The problem is that I don't really know if the 2captcha is working or not. But since new results come in a random timeframe when starting up the program (normally all the new results will show inside the console immediately after startup), I guess that it's working? Is there another way to check that? I will leave the program running and see how long it will work without any error.
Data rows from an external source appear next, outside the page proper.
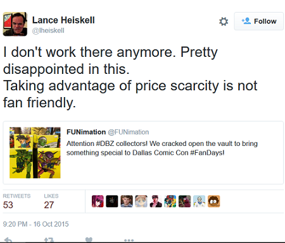Open the Lance Heiskell profile name link
The image size is (285, 243).
click(63, 20)
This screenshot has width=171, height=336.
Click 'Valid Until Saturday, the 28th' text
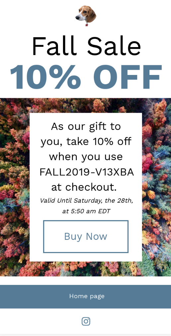click(x=86, y=201)
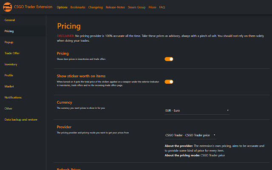This screenshot has width=272, height=170.
Task: Select General in the sidebar
Action: pyautogui.click(x=10, y=20)

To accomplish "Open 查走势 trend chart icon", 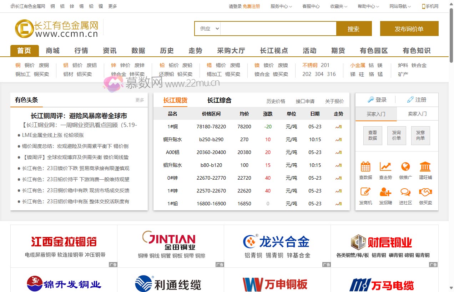I will coord(385,167).
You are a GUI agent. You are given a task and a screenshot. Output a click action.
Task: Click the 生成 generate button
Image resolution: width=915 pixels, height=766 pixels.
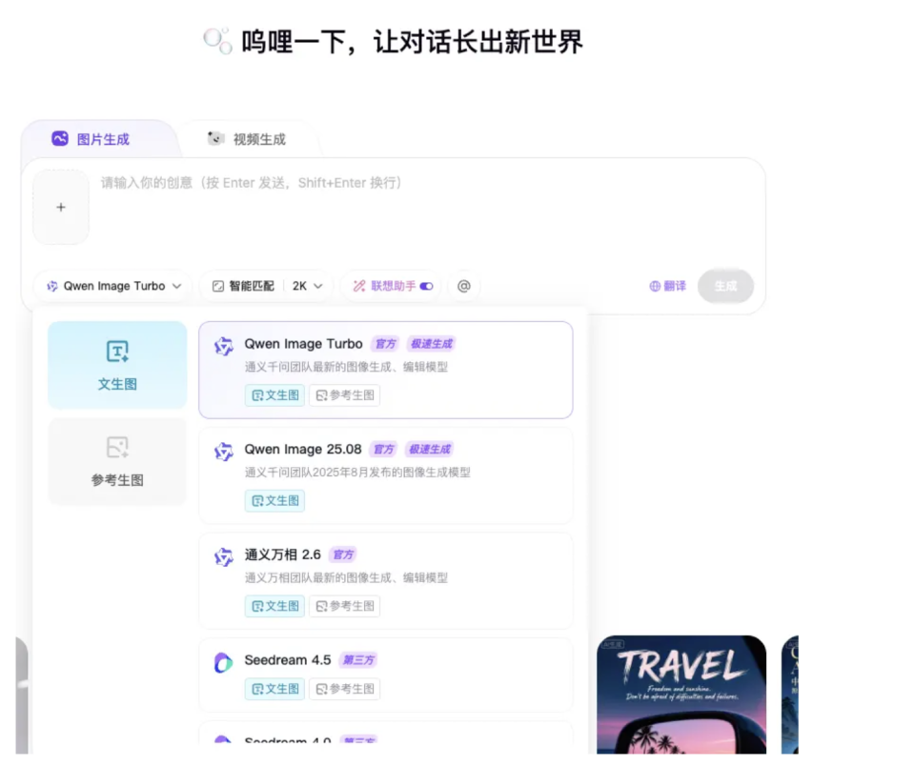pos(725,285)
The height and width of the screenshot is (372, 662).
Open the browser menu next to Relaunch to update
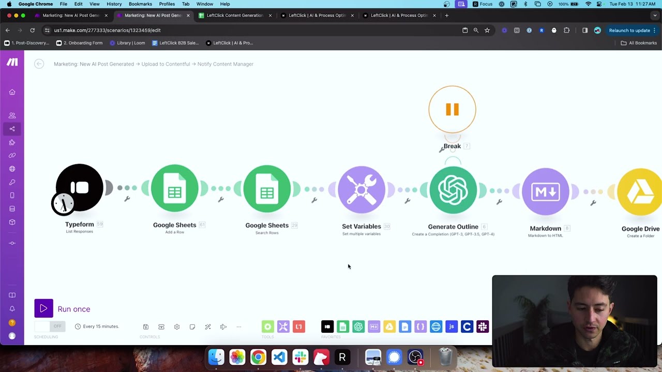(x=654, y=30)
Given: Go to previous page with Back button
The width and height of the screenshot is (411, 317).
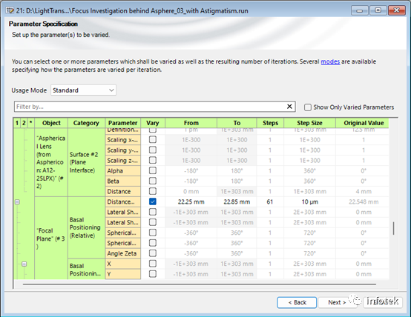Looking at the screenshot, I should 297,303.
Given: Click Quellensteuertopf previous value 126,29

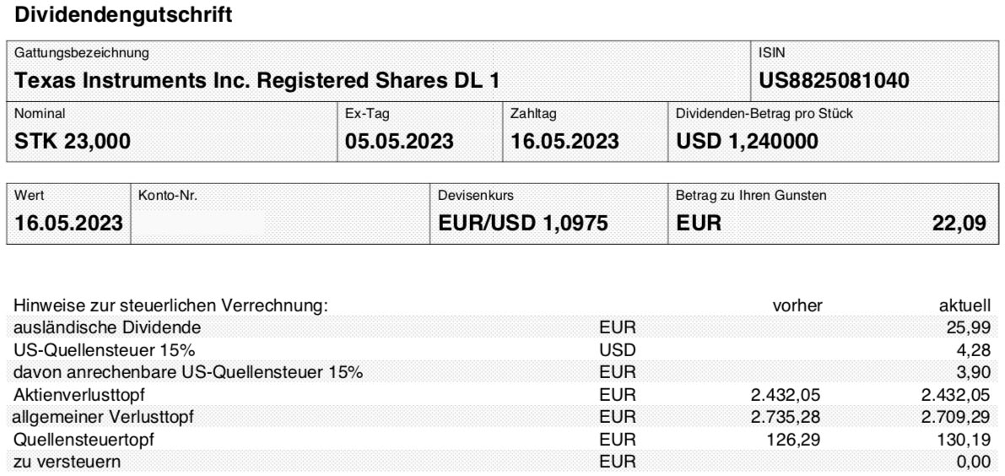Looking at the screenshot, I should [x=793, y=440].
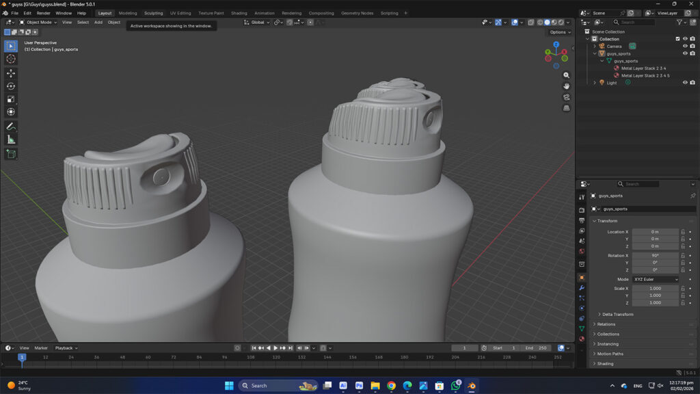Open the XYZ Euler rotation mode dropdown

coord(656,279)
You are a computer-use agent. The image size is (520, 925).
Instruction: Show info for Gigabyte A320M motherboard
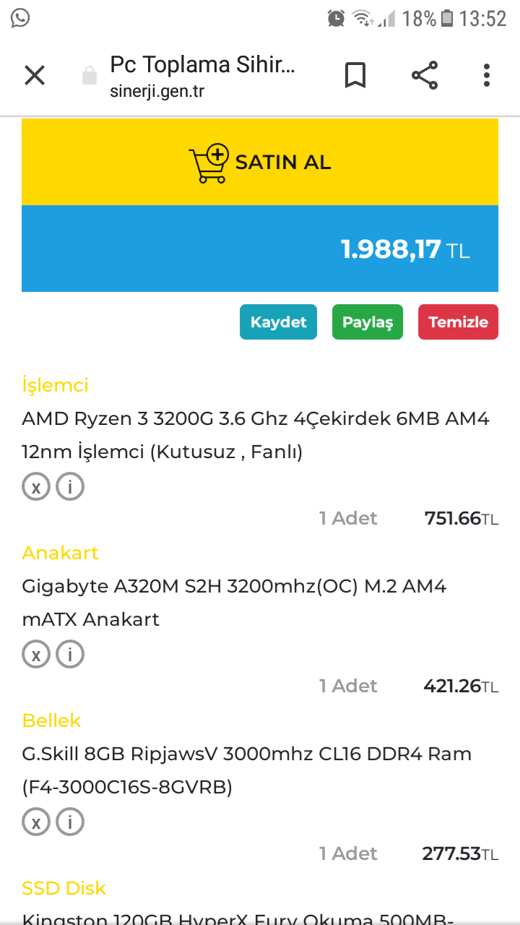(x=70, y=655)
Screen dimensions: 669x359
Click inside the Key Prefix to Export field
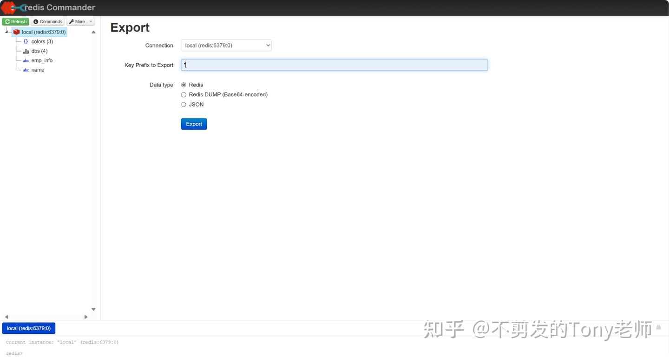pyautogui.click(x=334, y=65)
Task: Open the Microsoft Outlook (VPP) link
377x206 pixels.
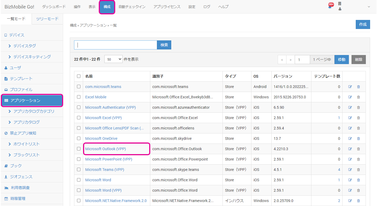Action: pyautogui.click(x=105, y=149)
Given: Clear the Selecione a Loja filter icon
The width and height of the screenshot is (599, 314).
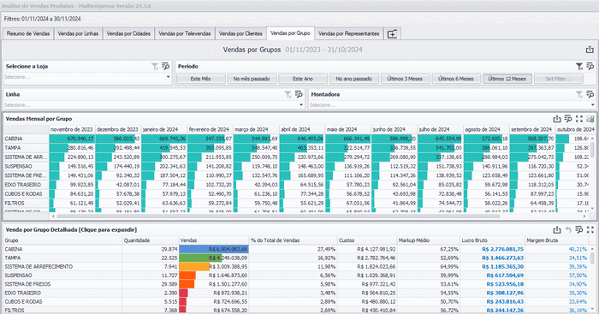Looking at the screenshot, I should click(155, 67).
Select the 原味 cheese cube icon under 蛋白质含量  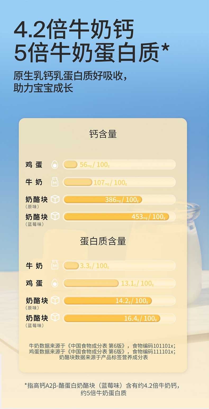coord(55,300)
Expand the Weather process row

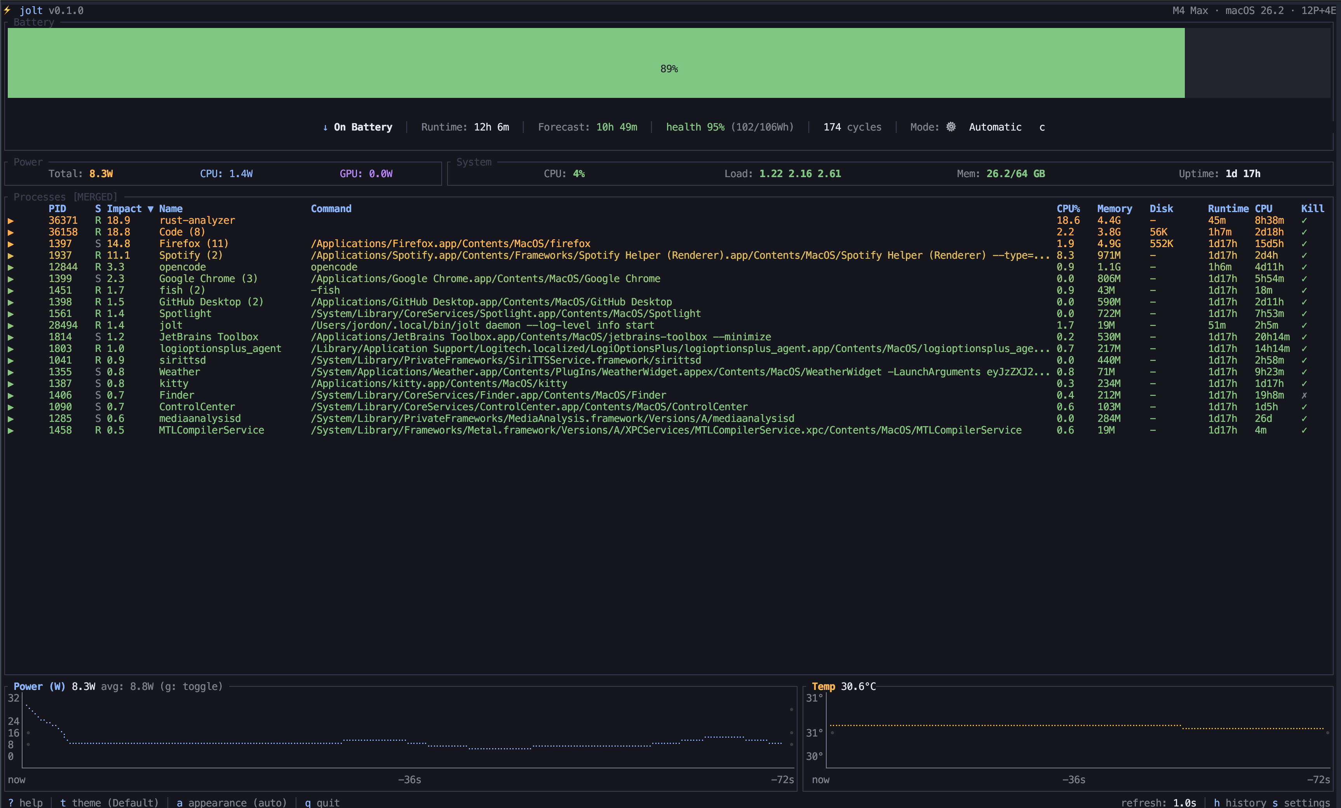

lomoien commented 3 years ago

Again after ca. one hour, same error. :( And if I try to restart the program, I get the error immediately.

pcace commented 3 years ago

Again after ca. one hour, same error. :( And if I try to restart the program, I get the error immediately.

Jep, same problem here! :(

codders commented 2 years ago

I'm closing this because I see some other users having success with the 2captcha setup and I think more recent contributions have solved the issue. But please re-open it if it's still a problem.